Editorial do nº37-38 d’O Trabalho

A verdadeira natureza da “União Europeia”, temo-lo dito aqui, tem que ver com tudo menos a construção de uma união livre e pacífica de nações europeias.

“União Europeia” é a pomposa etiqueta que deram a uma teia de tratados e instituições criada para subordinar as nações ao império dos mercados de capitais e financeiros ⎼ e para, de passagem, afastar todos os “obstáculos” democráticos inscritos pela luta dos povos europeus nas legislações e ordens internas de cada país: em primeiro lugar, o princípio de a soberania (“una e indivisível”, diz o artigo 3º da Constituição portuguesa) residir no povo.

Não admira, assim, que as eleições para este mal chamado Parlamento Europeu tivessem resultados nacionalmente muito variados, reflectindo a situação da luta de classes em cada país. Do mesmo passo, porém, tiveram um forte tema comum.

Esse tema comum foi, claramente, a guerra.

Há evidências a que não é possível fugir:

O presidente Macron de França, ponta de lança da generalização da guerra, do envio de finança e canhões – e agora, também, de tropas “europeias” – para o teatro de guerra na Ucrânia, teve 7% dos votos do eleitorado francês. Perdeu ⅔ dos votos que o reelegeram há dois anos. Teve que dissolver o parlamento e convocar novas eleições legislativas.
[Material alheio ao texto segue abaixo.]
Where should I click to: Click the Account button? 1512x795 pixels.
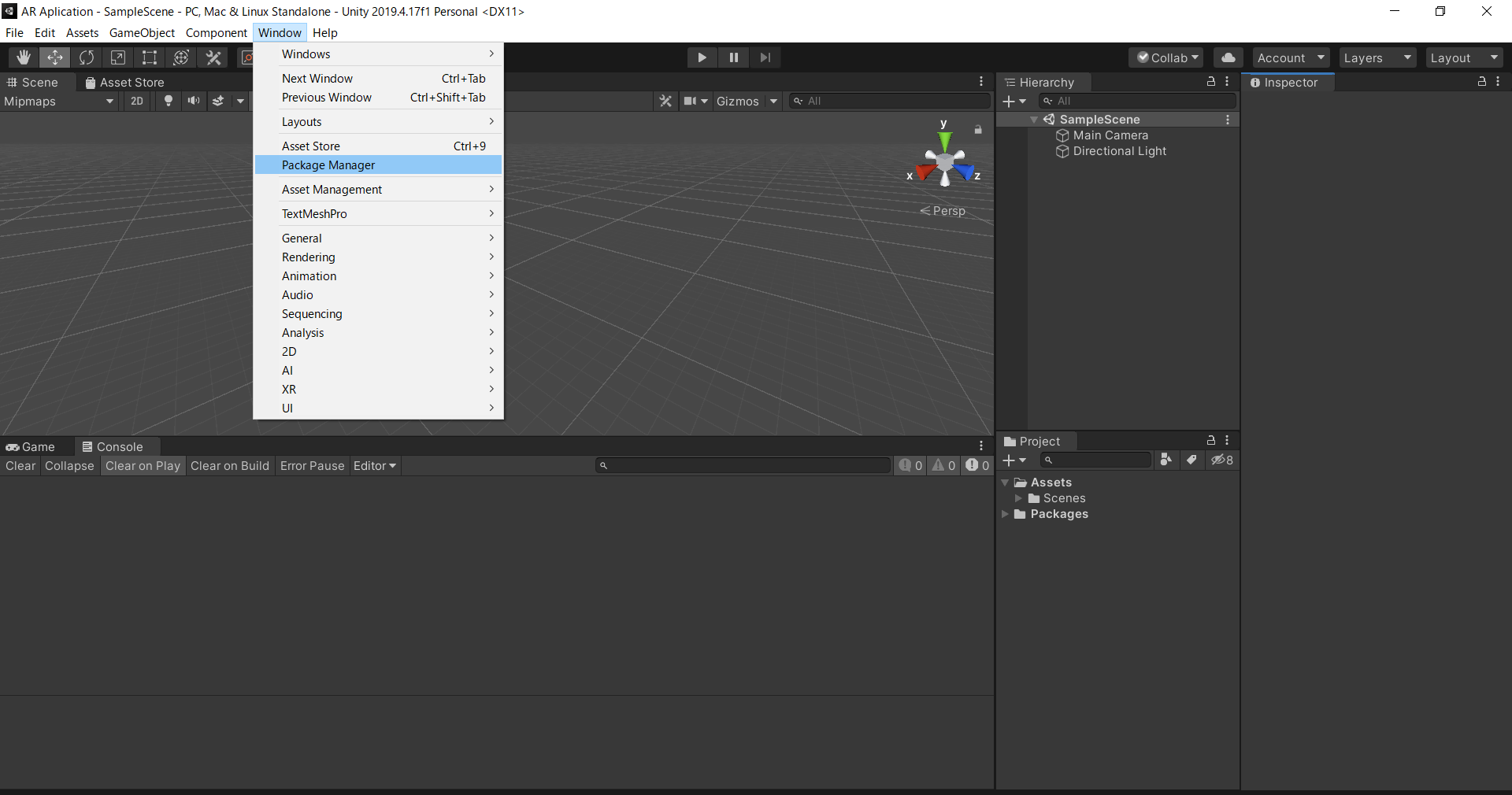[1289, 57]
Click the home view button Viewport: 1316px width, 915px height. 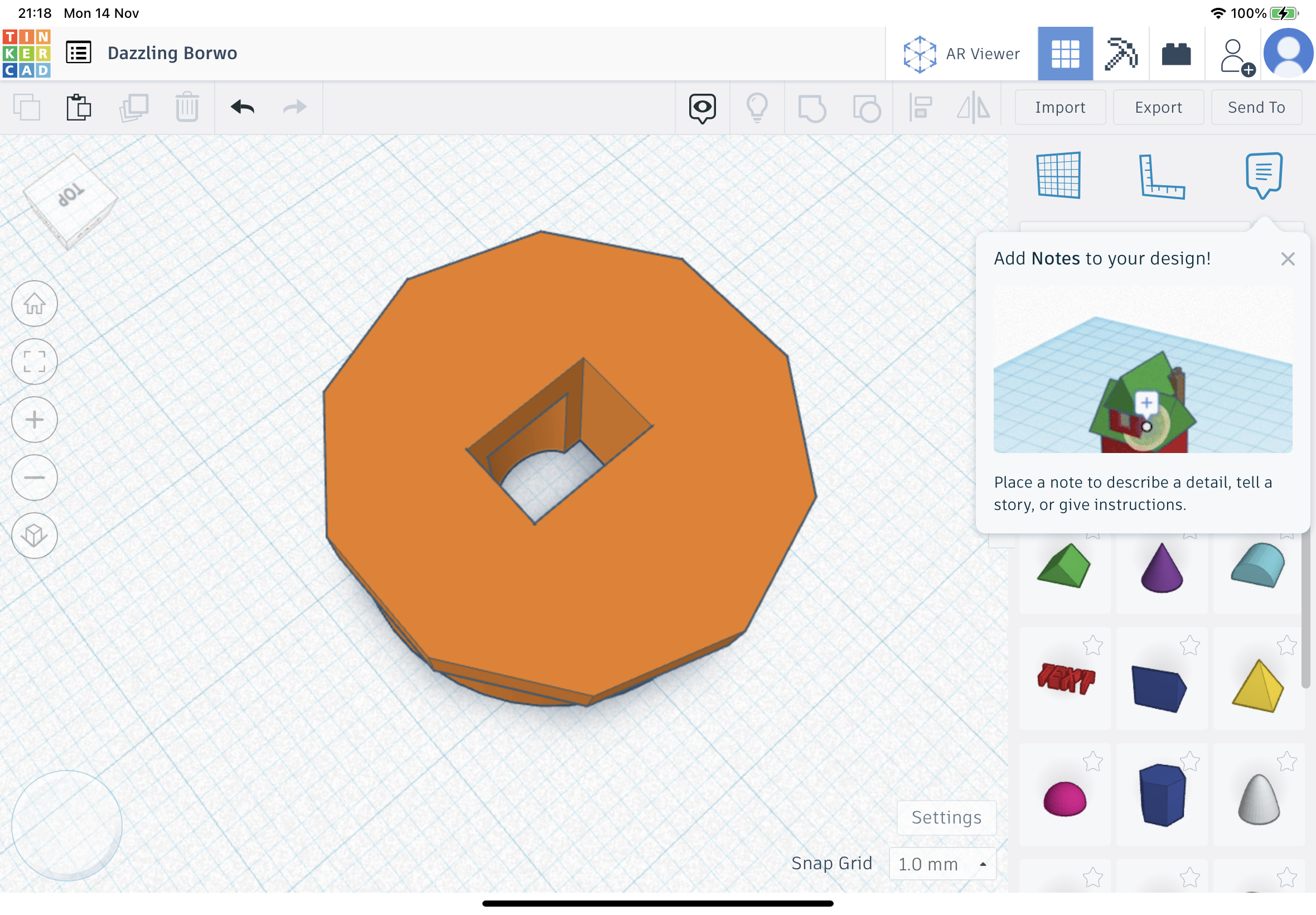click(35, 304)
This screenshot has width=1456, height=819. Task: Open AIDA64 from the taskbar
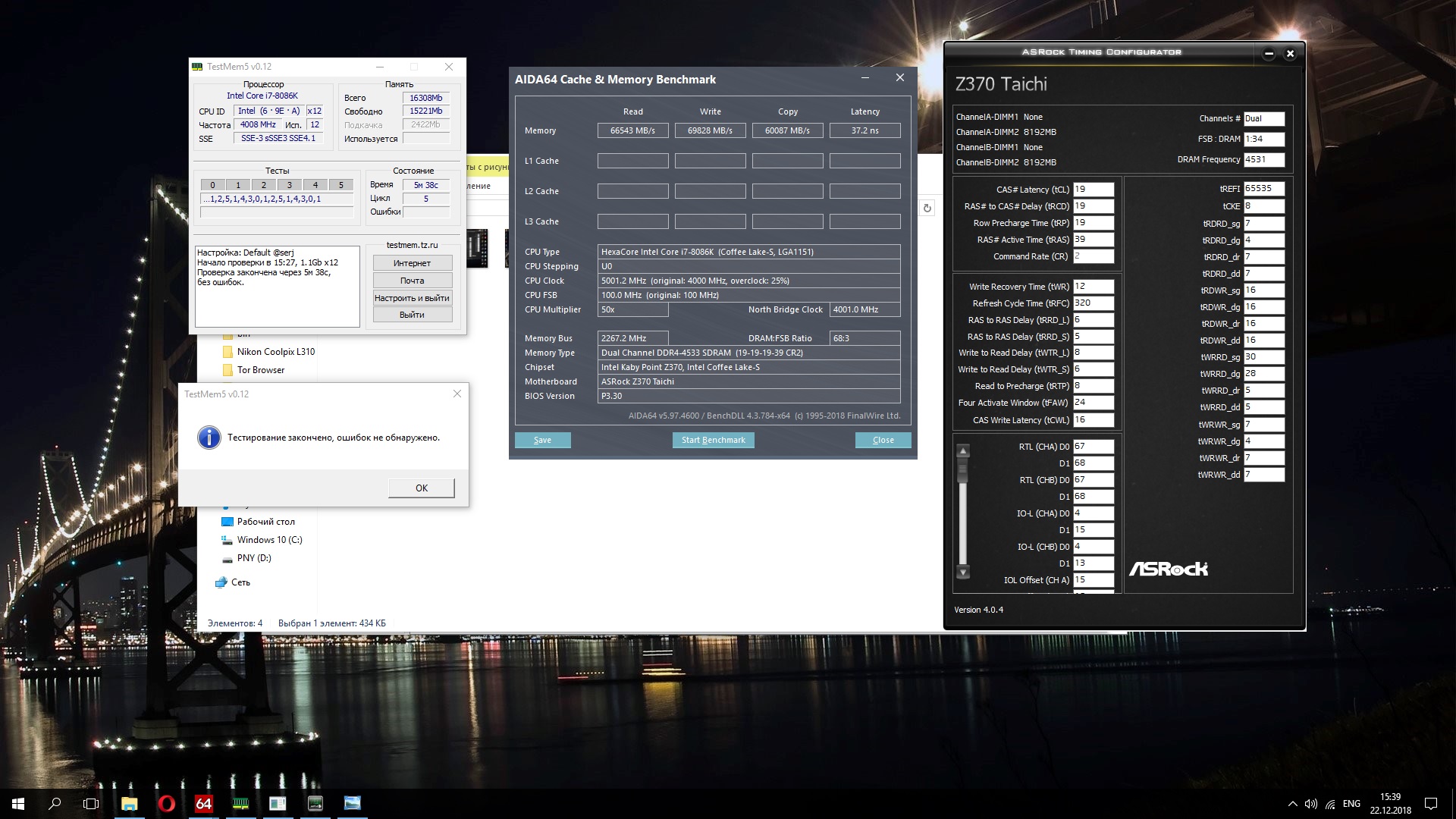click(x=203, y=804)
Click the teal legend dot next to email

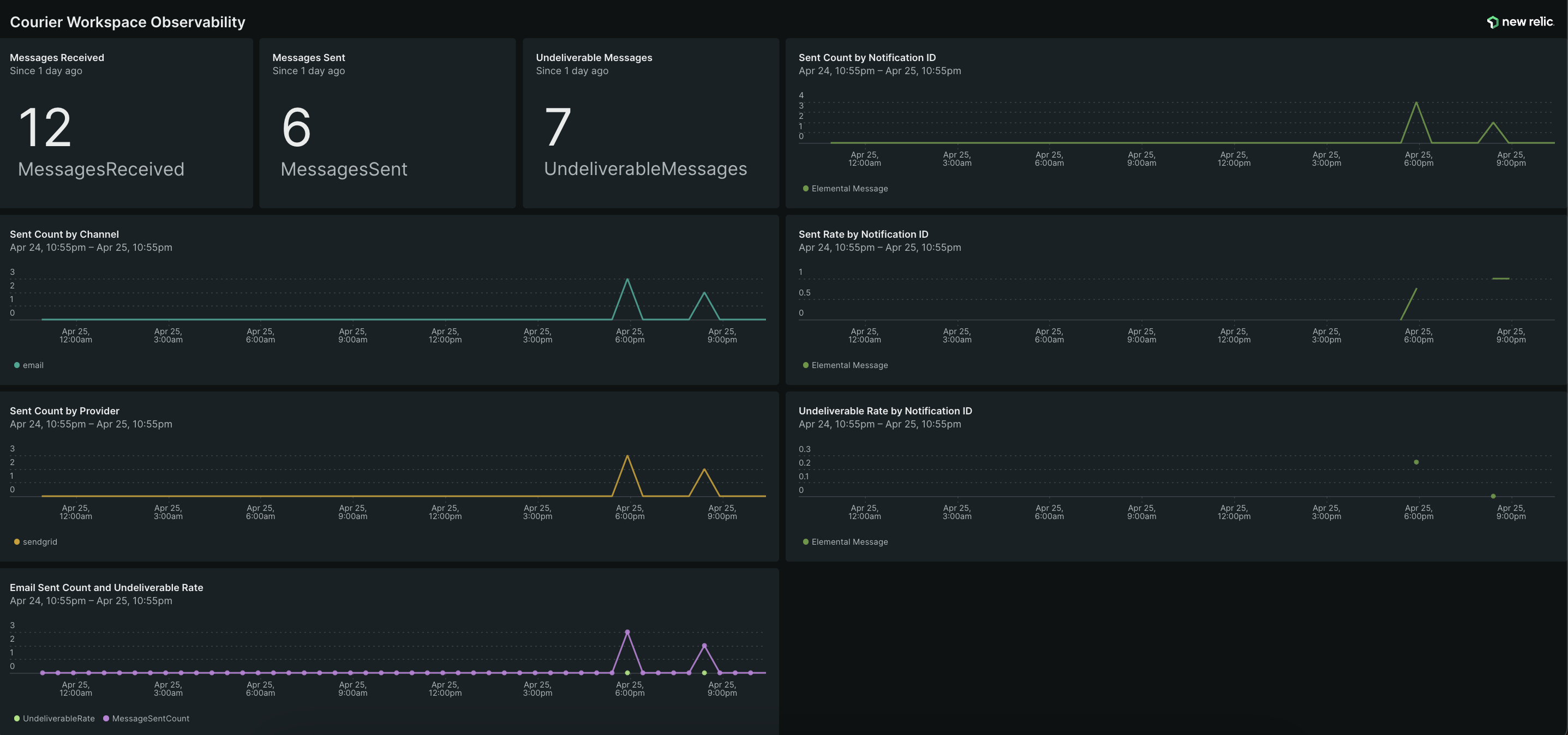click(16, 365)
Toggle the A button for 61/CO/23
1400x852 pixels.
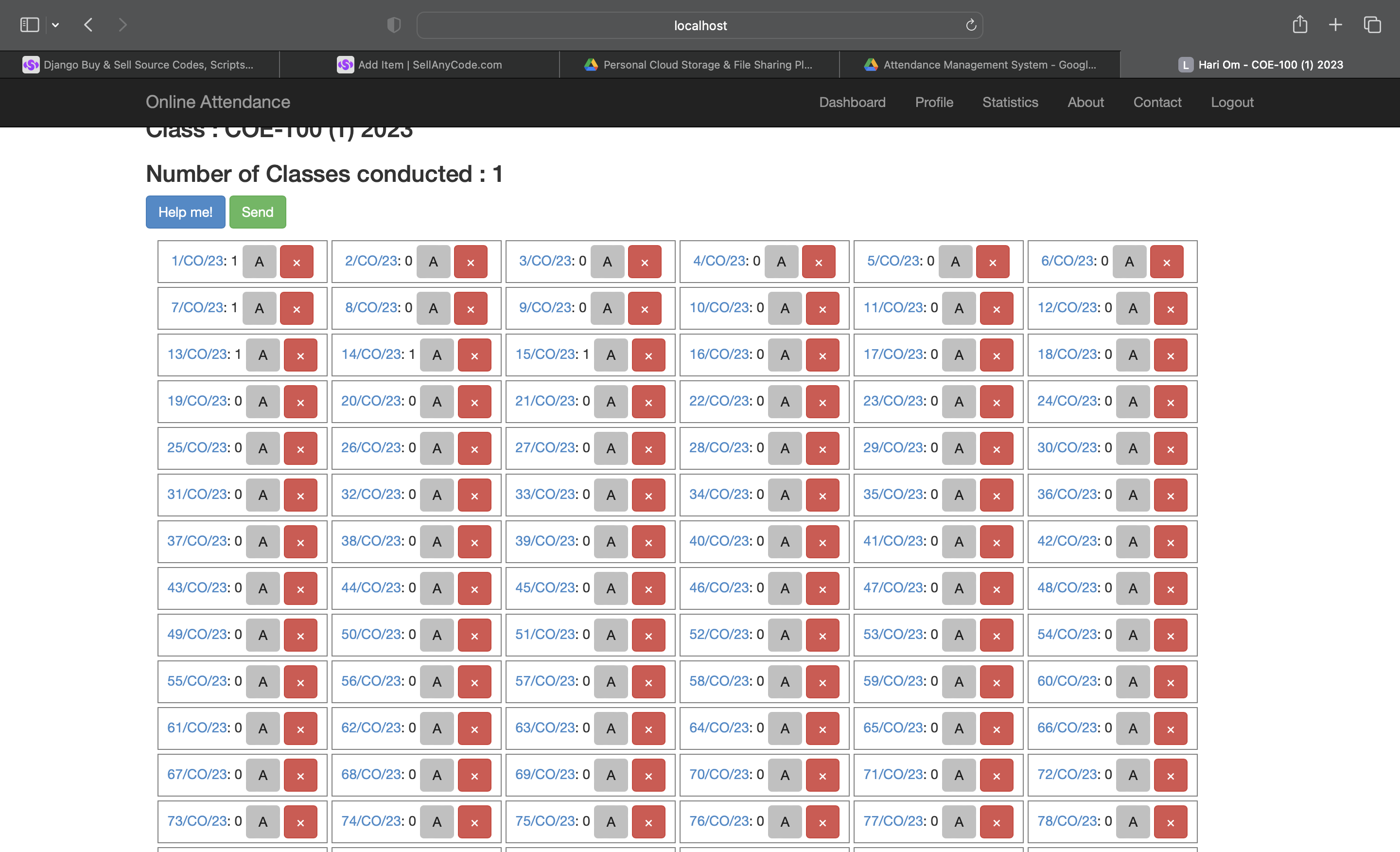click(x=262, y=728)
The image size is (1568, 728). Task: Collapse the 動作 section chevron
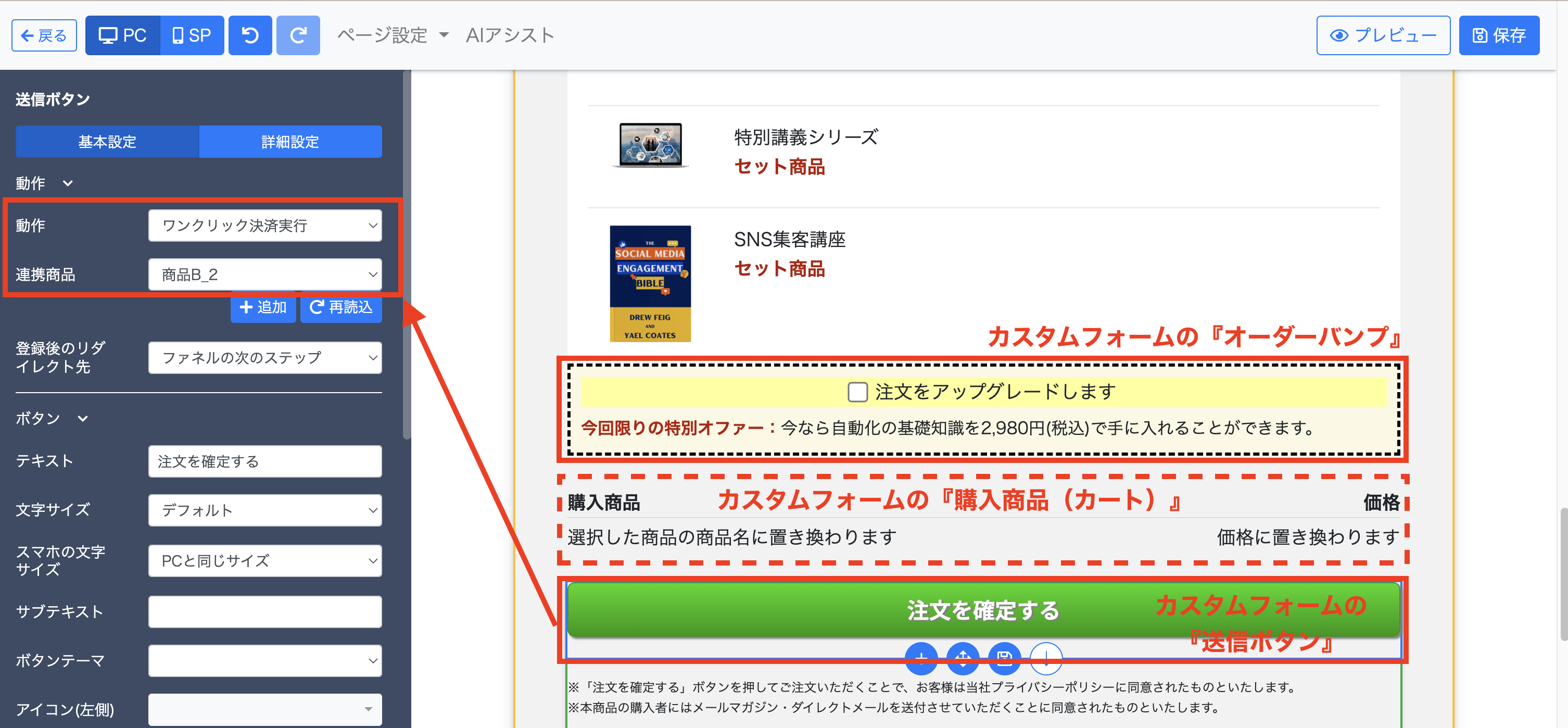[x=68, y=183]
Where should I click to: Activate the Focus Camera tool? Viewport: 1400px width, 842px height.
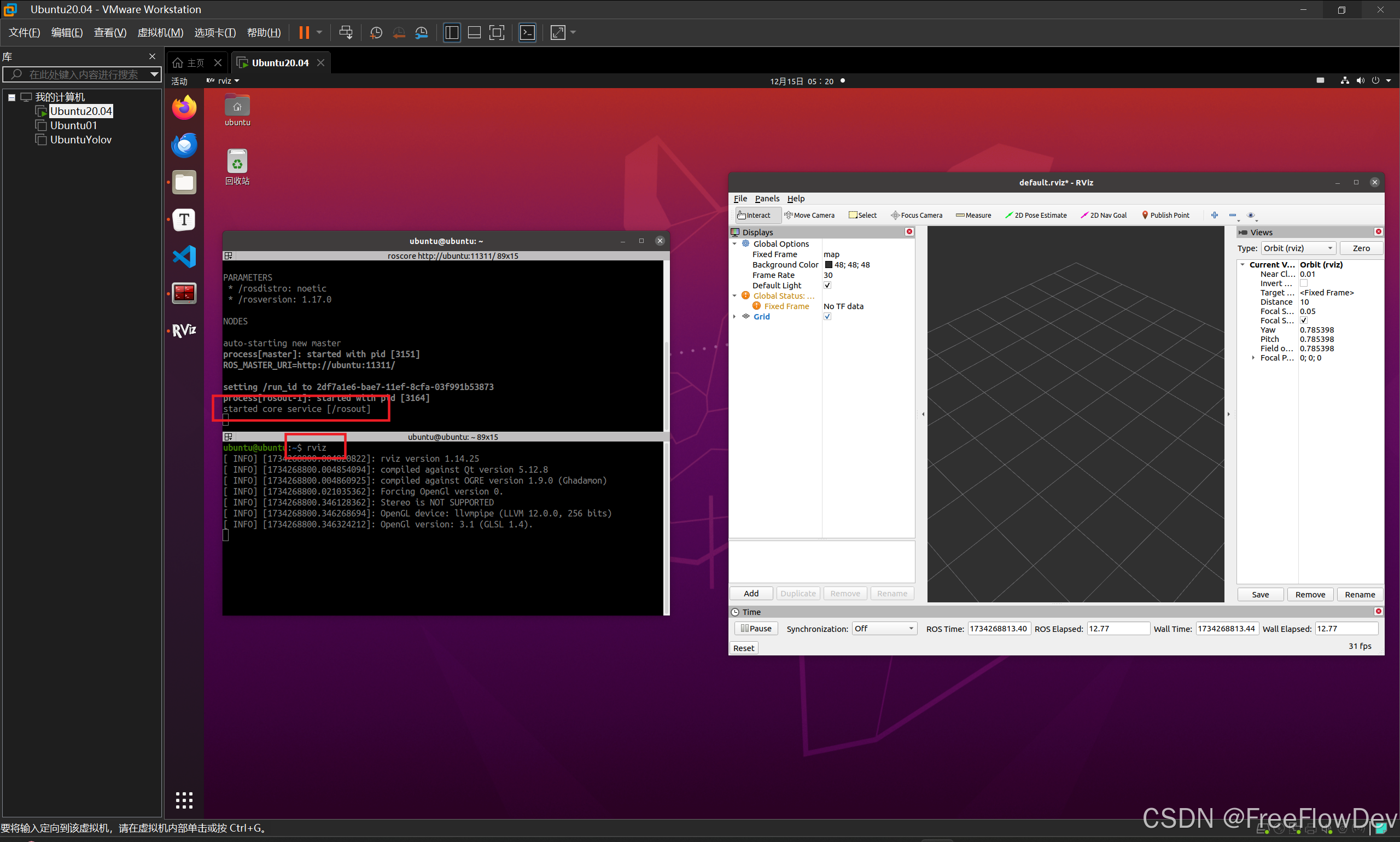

Os partidos da coligação chefiada pelo chanceler Scholz da Alemanha, principal suporte financeiro da guerra da NATO na Ucrânia, tiveram, no caso do SPD – que foi o grande partido da classe operária alemã -, o pior resultado da história, pouco mais de 8% do eleitorado; e, no caso do partido dos Verdes, que outrora se autodenominava partido da “paz, da desnuclearização e da ecologia” e agora se converteu, a uma velocidade alucinante, em partido da guerra, da renuclearização e da destruição do planeta, um resultado ainda pior.

É certo que, nos vários países da Europa, o “partido da guerra” abrange hoje em dia a quase totalidade do espectro político, da extrema-direita fascizante aos partidos da chamada extrema-esquerda: os Blocos de Esquerda, France insoumise e outros Podemos.

Todos eles votaram por mandar centenas de milhar de milhões de euros em armas ao oligarca-chefe ucraniano Vladimiro – o Vladimiro com mais ganas de acorrentar o seu país à NATO e UE -, para ele derrotar o oligarca-chefe russo Vladimiro, ele também, inicialmente, disposto a acorrentar-se à NATO e à UE, até lhe ser explicado que não, que, no seu caso, o Estado russo tinha de ser estilhaçado, como já fora a Iugoslávia, assim o queria Washington, e que, se ele não estivesse disposto a fazer o competente harakiri, pois iria ter de lançar centenas de milhar de jovens russos para a fornalha da guerra, que o “nosso” Vladimiro de Kiev tinha jovens ucranianos em barda para queimar também…

Na página 2, indicamos os resultados das eleições para o “Parlamento Europeu” em Portugal. Indicamo-los da maneira mais simples, a única correcta e democrática: cada eleitor tem um voto e direitos iguais; os votos de cada partido são, pois, parcelas da votação (ou abstenção) dos eleitores no seu todo. Assim, o PS, o “vencedor”, teve 13,6% dos eleitores; o Chega, 4%…

Assim, em França, a “grande subida” da extrema-direita de Le Pen foi conseguir um número de eleitores… inferior ao que a senhora teve nas presidenciais de 2022.

Não coincide com a conversa preocupada ou eufórica do comentário televisivo e jornalístico?

Cabe ao leitor ver onde está o problema…

Em Portugal, depois da “vitória da direita”, as acções, mobilizações e greves dos trabalhadores não diminuíram, pelo contrário. Muitos podem ter deixado de votar, por não acreditarem que isso mude alguma coisa. Mas cresce o número de trabalhadores e jovens que, instintivamente, sabe que só pode acreditar na sua própria força organizada.

Sabe que é preciso lutar pela ruptura com a política de guerra no exterior e no interior.

Sabe que é preciso organizar-se para lutar pelas reivindicações, pelos direitos, por Abril, acabar com os que promovem a divisão e a segmentação das lutas.

Sabe que é preciso romper com os critérios, as políticas e as imposições da Comissão Europeia, do Banco Central Europeu e dos senhores da guerra em todo o mundo.

Sabe, como os jovens russo e ucraniano que tomaram juntos a palavra no comício internacionalista de Paris de 2 de Junho (página 10):

Contra a guerra e a barbárie imperialista, trabalhadores de todos os países, uni-vos!